Berdasarkan pengalaman selama ini, impor membutuhkan waktu normal antara dua hingga tiga bulan. Apabila baru diteken November, diprediksi, jagung impor baru datang pada akhir Januari atau awal Februari.

“Bulan itu sudah memasuki panen  raya sehingga kalau nanti hasil produksi kita cukup, impor jagung akan menjadi  mubazir,” ungkap  Yeka dalam acara diskusi bertema Darurat Jagung di Jakarta, Rabu (8/11).

Dalam hal impor jagung ini Perum Bulog lah yang ditugaskan untuk melakukan impor. Yeka menilai, ada empat hal yang harus diperhatikan Bulog sebelum merealisasikan impor.

Pertama, Bulog harus memastikan jagung yang diimpor merupakan jagung yang berkualitas.
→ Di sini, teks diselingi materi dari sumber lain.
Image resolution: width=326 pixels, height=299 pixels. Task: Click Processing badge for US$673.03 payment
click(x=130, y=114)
Kedua, Bulog harus memastikan penyimpanan jagung dengan baik, sehingga kualitas jagung tidak menurun.

Ketiga, Bulog harus memastikan distribusi jagung di wilayah yang tepat, alias dekat dengan sentra peternak rakyat. Pasalnya keputusan impor memang dilakukan atas dasar hal tersebut.

"Jangan sampai nyimpan di gudang di tempat yang tidak dibutuhkan. Misal buat peternak rakyat ada di Blitar tapi simpannya di Karawang," tuturnya.
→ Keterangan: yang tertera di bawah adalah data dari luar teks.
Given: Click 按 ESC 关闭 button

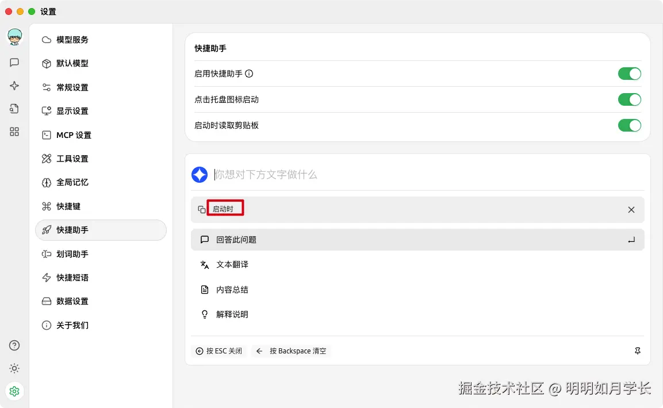Looking at the screenshot, I should click(x=219, y=351).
Keempat, jagung harus cepat didistribusikan. Pasalnya panen raya diperkirakan akan terjadi di bulan Februari-Maret 2019. Maka jagung impor harus dikucurkan sebelum panen raya.

Disamping itu, mekanisme pembayaran harus diatur sedemikian rupa, sehingga tidak memberatkan peternak rakyat yang membeli jagung impor. Hal itu demi memastikan jagung impor bisa diserap dengan baik oleh peternak.

"Jika mekanisme pembayarannya memberatkan peternak rakyat, bias saja peternak rakyat tidak jadi membeli jagung impor, apalagi dalam waktu dekat akan terjadi panen raya," tambahnya.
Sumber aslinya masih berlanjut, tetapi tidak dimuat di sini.